TASK -
The answer must consist solely of the lines from the one containing "You are a computer-use agent. The" through the last line of the records, set down exactly and without any pictures.

EXERCISE INPUT -
★ ★ ★ ★ ★

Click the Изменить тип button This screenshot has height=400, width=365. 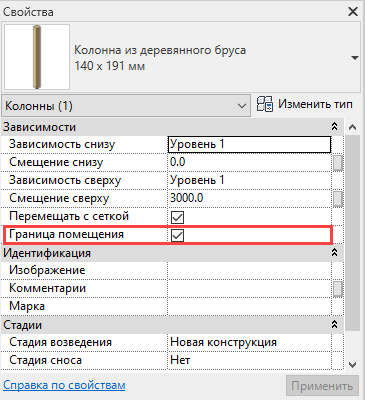(305, 104)
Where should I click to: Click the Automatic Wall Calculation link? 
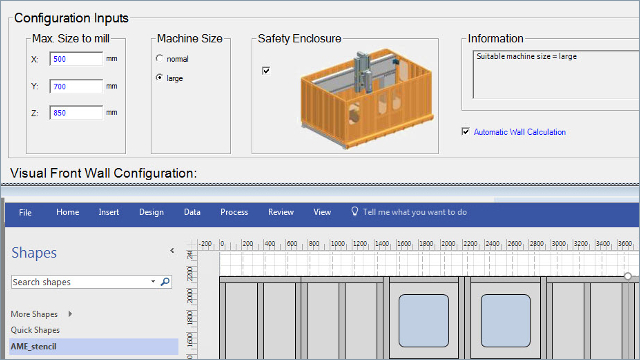520,132
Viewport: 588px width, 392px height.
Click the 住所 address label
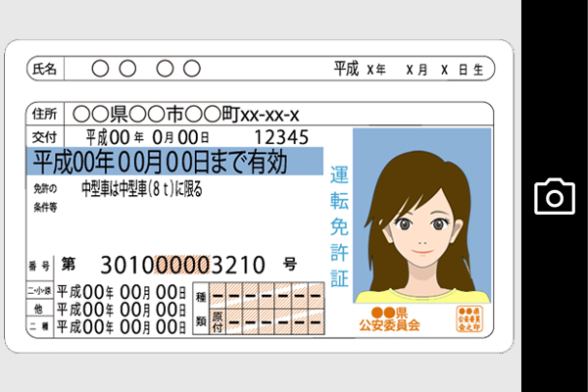[45, 114]
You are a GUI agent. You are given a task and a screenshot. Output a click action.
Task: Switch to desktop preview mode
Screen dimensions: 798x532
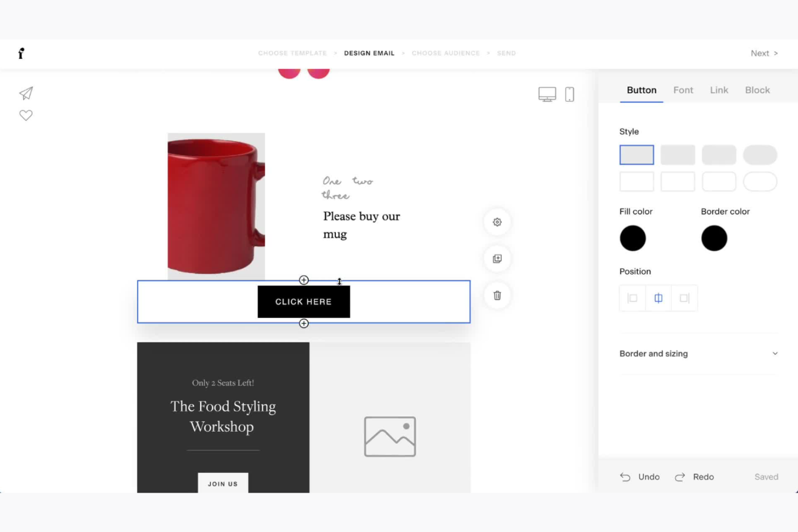coord(547,94)
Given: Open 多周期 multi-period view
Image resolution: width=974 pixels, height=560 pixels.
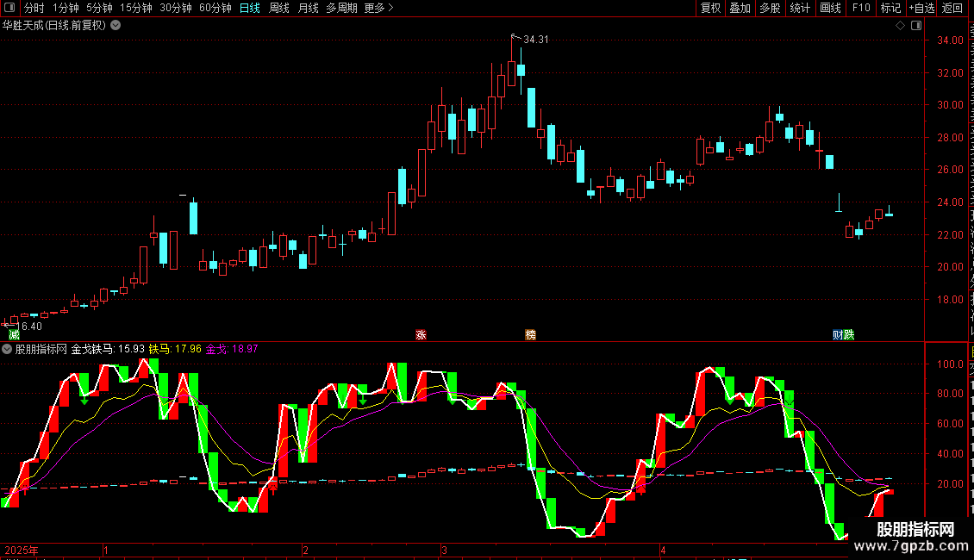Looking at the screenshot, I should pyautogui.click(x=341, y=8).
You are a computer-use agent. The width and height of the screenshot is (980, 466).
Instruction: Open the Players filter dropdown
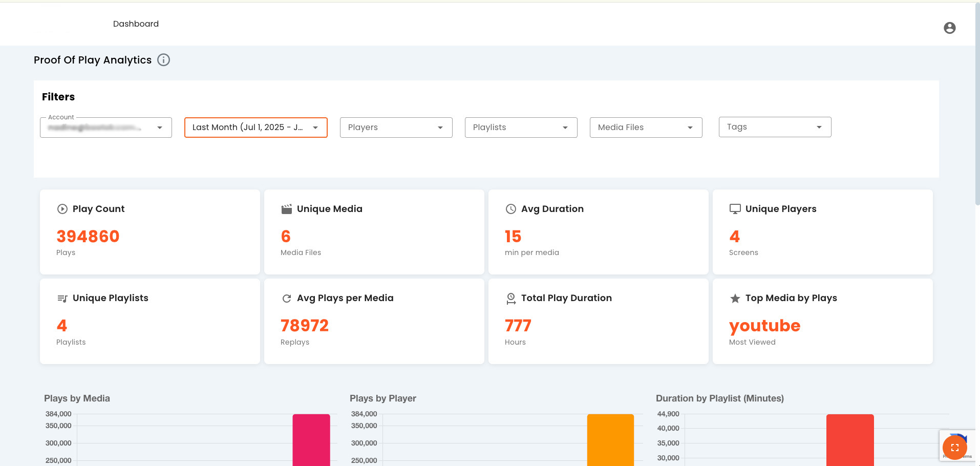point(396,128)
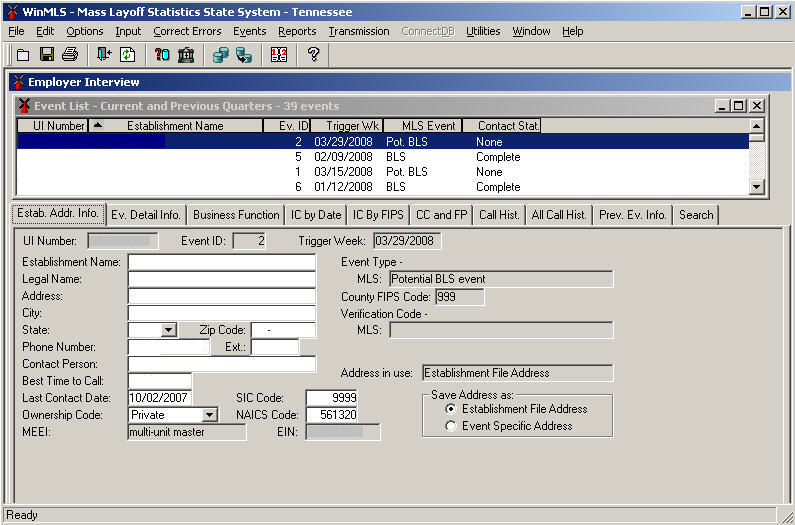Expand the Ownership Code dropdown
The height and width of the screenshot is (525, 795).
[x=209, y=415]
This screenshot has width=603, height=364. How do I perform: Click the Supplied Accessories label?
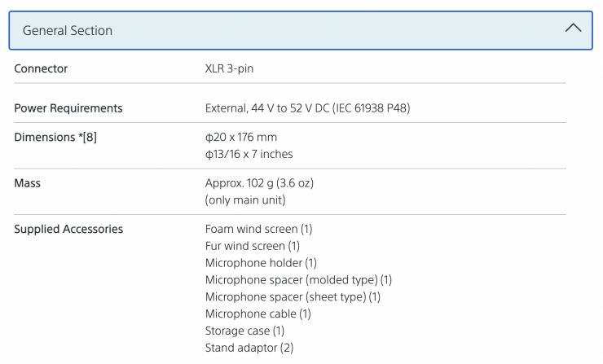coord(68,229)
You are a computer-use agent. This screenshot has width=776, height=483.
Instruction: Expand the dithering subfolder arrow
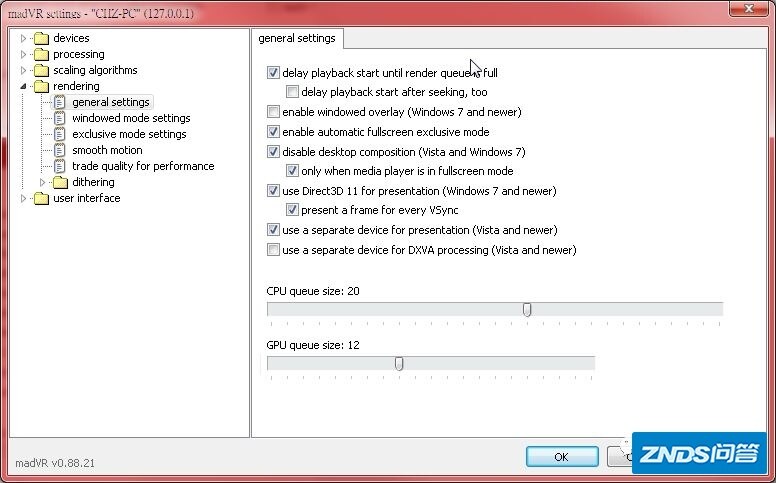(43, 182)
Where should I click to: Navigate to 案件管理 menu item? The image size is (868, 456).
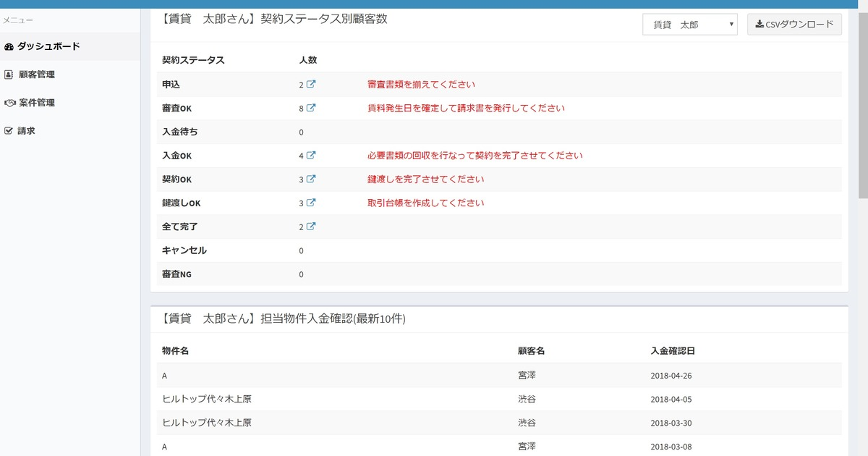tap(36, 103)
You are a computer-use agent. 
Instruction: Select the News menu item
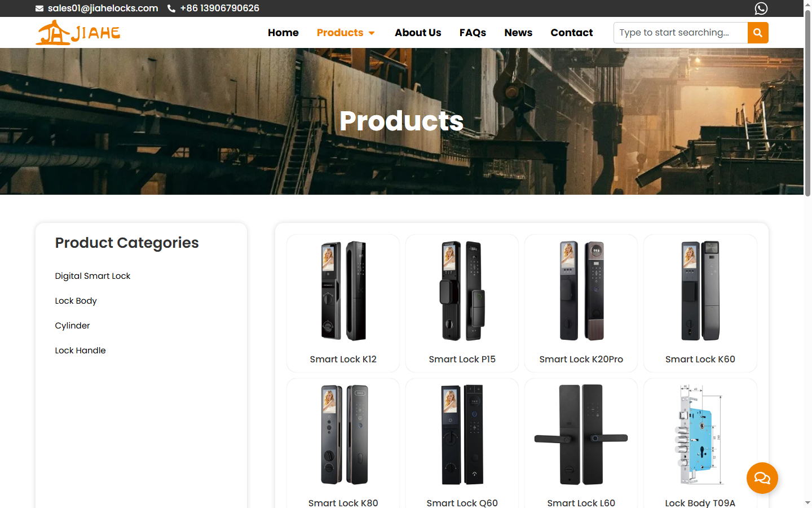click(518, 33)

★ ★ ★ ★ ★

RESULT FOR THIS EXERCISE -
You are a computer-use agent. The width and height of the screenshot is (980, 466).
Instruction: Open the Players filter dropdown
point(396,128)
Expand the Ownership Code dropdown
The height and width of the screenshot is (525, 795).
[x=209, y=415]
This screenshot has width=603, height=364. How do I perform: Click the Supplied Accessories label?
coord(68,229)
You are a computer-use agent. This screenshot has width=776, height=483.
Instruction: Expand the dithering subfolder arrow
(43, 182)
Where should I click to: Navigate to 案件管理 menu item? The image size is (868, 456).
tap(36, 103)
You are a computer-use agent. 
Instruction: Select the News menu item
click(518, 33)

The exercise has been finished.